María Elena Hermosilla
Escribir sobre comunicación para el desarrollo me obliga a repasar mis propias experiencias profesionales en comunicación rural, derechos de las mujeres, recepción activa de televisión o prevención del consumo de drogas, desde espacios institucionales muy diversos: ONGs chilenas y brasileras, Gobierno, organizaciones sociales. Me hace revisar bibliografía y constatar que los problemas están, una vez más, signados por el encantamiento ante los avances tecnológicos.
Quienes han hecho el balance de esta práctica en América Latina, recuerdan que primero vino la radio, luego los audiovisuales y las televisiones educativas; le siguieron el video y su capacidad de producir imágenes a bajo costo. Hoy, el debate se centra en la tecnología digital y sus aparentemente infinitas posibilidades: internet, medios digitales, las posibilidades interactivas de los infocentros, etc.
En los 60 y los 70 en la Región, cualquiera fuese la tecnología utilizada (a veces, muy precaria, como un boletín mimeografiado o papelógrafo) o el actor que iniciase la intervención (cooperación internacional, gobierno o sociedad civil), el objetivo de la comunicación para el desarrollo era educar (alfabetizar, informar sobre los temas más diversos, capacitar técnicamente, etc.) a ‘otros’, los sectores pobres que carecían de acceso al conocimiento o a la instrucción formal.
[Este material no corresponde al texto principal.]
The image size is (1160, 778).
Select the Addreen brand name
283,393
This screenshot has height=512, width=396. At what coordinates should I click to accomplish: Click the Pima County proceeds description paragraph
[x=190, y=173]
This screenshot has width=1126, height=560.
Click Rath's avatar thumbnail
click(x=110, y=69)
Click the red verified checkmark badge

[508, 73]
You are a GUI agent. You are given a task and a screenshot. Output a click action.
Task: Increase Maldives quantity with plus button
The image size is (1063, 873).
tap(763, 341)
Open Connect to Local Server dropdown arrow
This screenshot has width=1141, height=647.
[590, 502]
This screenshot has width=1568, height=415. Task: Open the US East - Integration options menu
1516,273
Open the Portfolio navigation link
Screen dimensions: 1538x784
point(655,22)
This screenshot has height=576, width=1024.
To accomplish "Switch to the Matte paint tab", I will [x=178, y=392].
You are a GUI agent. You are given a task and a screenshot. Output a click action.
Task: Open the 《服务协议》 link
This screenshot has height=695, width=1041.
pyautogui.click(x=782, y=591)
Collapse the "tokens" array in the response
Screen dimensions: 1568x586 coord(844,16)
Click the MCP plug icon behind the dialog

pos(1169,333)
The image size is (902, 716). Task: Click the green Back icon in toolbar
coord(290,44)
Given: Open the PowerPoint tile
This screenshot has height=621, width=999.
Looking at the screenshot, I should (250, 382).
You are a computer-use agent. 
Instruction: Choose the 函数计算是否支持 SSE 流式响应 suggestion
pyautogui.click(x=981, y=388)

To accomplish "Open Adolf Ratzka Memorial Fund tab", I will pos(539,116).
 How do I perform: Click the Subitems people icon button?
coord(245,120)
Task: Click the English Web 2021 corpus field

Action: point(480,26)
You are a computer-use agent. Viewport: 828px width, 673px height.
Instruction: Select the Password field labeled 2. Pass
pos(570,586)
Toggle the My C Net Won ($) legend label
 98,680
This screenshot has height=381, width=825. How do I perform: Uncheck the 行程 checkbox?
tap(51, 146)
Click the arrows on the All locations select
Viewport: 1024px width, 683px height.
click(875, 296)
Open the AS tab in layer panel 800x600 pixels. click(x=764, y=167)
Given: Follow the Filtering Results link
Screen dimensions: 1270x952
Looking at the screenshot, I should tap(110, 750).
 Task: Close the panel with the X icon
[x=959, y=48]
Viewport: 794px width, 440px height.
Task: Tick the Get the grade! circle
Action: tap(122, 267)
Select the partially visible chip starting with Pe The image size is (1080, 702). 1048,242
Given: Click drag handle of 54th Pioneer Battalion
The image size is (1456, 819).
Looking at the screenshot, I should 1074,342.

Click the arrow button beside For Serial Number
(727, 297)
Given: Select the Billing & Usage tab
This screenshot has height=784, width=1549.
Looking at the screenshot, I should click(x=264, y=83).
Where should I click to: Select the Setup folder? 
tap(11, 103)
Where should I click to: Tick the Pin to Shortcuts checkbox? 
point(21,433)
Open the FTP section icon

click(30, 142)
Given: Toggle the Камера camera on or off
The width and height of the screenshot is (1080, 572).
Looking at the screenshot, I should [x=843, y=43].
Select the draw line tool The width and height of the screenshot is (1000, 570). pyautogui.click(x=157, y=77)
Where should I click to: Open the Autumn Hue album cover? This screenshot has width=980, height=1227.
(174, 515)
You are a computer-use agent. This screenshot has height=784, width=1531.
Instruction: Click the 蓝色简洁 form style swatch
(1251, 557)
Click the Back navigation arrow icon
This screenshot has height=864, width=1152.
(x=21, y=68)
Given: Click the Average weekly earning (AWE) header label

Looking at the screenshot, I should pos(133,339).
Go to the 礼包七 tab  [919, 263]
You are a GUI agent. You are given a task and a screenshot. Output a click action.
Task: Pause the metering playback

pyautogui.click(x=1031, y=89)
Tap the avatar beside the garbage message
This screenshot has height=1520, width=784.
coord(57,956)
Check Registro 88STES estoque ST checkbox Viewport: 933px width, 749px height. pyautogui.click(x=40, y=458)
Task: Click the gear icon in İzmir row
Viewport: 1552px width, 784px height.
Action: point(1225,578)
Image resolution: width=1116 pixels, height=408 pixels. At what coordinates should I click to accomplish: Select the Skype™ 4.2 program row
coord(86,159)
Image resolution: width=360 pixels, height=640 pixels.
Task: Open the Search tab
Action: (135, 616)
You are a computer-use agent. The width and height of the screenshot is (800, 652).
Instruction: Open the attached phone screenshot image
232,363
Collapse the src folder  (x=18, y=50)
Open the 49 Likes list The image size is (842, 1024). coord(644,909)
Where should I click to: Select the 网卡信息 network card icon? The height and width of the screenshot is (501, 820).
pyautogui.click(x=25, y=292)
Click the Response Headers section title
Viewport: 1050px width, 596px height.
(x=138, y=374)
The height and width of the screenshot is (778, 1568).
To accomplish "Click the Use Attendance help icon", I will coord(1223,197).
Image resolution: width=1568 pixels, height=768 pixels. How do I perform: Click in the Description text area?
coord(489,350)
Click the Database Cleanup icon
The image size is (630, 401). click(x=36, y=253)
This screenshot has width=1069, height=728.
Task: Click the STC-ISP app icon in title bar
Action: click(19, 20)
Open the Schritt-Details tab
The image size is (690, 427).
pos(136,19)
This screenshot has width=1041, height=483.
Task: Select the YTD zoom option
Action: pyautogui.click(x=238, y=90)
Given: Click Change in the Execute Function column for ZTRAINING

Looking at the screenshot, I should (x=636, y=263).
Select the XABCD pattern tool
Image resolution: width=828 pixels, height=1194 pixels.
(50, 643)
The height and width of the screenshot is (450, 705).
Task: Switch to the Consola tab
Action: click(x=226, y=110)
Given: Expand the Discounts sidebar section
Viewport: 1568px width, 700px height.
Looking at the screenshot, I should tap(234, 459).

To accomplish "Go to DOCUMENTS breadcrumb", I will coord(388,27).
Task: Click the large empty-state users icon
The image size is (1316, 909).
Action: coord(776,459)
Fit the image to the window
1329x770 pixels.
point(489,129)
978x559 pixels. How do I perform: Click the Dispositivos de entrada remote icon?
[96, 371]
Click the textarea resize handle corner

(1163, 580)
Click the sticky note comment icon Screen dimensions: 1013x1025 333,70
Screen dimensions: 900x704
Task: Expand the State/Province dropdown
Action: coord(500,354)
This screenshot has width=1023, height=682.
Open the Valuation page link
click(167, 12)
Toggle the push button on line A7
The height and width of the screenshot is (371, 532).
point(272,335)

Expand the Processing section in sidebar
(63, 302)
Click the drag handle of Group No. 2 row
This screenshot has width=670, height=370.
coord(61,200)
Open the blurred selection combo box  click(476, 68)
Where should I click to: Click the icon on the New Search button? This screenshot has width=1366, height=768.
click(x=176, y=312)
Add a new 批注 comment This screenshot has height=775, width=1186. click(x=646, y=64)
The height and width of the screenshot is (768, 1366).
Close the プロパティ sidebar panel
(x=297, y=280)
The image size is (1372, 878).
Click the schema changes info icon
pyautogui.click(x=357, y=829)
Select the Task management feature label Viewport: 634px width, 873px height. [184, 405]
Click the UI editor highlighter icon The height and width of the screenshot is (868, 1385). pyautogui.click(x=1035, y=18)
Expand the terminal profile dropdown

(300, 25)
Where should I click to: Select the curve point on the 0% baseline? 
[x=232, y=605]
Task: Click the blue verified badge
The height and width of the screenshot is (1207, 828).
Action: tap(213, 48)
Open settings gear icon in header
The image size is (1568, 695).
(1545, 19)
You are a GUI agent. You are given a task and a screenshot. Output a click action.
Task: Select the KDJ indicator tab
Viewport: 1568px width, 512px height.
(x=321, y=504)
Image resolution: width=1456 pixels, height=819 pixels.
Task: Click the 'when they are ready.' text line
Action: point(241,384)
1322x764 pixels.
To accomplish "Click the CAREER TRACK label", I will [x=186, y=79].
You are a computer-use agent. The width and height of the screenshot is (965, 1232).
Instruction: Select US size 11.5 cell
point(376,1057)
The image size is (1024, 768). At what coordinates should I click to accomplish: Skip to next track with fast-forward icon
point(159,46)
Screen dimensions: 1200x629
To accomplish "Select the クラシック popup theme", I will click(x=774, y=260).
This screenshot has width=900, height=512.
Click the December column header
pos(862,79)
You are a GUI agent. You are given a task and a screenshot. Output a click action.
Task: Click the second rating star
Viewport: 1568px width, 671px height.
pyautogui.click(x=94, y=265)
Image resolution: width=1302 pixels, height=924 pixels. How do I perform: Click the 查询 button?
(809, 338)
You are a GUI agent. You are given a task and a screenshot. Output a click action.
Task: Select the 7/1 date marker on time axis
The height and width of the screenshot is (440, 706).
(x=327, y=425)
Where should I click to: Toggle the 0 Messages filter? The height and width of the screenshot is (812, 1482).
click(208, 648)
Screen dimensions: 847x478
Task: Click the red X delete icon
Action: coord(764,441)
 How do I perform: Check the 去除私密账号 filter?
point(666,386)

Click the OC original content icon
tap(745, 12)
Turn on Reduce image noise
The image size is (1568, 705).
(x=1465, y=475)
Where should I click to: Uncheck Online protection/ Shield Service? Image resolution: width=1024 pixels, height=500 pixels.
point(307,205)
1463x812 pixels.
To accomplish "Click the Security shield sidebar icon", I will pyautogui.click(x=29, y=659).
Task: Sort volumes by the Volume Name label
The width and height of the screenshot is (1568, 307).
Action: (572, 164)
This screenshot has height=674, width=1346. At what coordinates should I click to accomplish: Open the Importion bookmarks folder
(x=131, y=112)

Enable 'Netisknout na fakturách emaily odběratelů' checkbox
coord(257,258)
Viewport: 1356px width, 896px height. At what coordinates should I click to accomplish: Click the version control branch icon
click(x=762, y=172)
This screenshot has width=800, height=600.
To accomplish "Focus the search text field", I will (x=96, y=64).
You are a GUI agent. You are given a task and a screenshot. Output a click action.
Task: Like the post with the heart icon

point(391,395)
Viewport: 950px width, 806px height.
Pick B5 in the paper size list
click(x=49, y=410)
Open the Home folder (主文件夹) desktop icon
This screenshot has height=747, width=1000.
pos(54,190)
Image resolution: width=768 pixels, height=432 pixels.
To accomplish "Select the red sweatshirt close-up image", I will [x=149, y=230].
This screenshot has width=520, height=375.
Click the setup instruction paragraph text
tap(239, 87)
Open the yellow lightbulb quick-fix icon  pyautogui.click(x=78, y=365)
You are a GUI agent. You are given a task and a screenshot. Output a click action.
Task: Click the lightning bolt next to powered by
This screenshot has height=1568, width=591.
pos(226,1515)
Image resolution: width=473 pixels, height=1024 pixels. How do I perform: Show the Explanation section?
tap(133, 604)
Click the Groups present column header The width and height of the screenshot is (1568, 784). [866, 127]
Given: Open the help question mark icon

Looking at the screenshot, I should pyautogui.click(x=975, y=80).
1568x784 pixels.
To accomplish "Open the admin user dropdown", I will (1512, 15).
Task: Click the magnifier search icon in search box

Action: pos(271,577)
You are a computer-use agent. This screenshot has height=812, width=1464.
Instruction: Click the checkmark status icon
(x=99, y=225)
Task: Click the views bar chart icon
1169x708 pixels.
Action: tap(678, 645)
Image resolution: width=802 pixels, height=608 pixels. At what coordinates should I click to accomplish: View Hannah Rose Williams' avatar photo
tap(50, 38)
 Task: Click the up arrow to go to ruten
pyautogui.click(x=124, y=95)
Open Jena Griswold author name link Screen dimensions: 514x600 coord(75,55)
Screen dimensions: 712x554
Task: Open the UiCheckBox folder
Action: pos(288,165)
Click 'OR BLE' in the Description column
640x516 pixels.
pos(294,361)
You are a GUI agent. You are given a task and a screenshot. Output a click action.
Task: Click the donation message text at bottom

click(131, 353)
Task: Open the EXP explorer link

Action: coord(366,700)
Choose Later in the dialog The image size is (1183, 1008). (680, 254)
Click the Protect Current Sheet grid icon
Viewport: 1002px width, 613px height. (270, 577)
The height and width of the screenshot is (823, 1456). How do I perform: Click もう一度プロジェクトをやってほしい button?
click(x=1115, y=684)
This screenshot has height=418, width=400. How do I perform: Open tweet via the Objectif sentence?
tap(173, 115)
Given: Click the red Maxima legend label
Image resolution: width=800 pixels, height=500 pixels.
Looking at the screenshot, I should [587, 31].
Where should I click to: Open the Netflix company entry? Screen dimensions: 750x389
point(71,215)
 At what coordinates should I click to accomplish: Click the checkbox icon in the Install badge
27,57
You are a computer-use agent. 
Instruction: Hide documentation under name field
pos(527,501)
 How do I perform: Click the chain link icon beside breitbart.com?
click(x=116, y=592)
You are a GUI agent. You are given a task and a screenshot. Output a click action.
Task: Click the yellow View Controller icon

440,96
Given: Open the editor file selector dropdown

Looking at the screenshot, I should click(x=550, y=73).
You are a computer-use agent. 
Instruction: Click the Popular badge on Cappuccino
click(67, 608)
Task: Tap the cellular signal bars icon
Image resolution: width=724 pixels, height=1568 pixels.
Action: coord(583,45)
Cualquiera fuese la motivación (cambio social, solidaridad, beneficencia, programa gubernamental o religioso), un agente externo emitía mensajes para los pobres, los oprimidos, los sin educación, los marginados, los campesinos, los ‘pobladores’, los trabajadores. Más adelante, la tarea se hizo más sofisticada; se pretendía cambiar la mentalidad de los subdesarrollados por una más moderna, más propicia al desarrollo.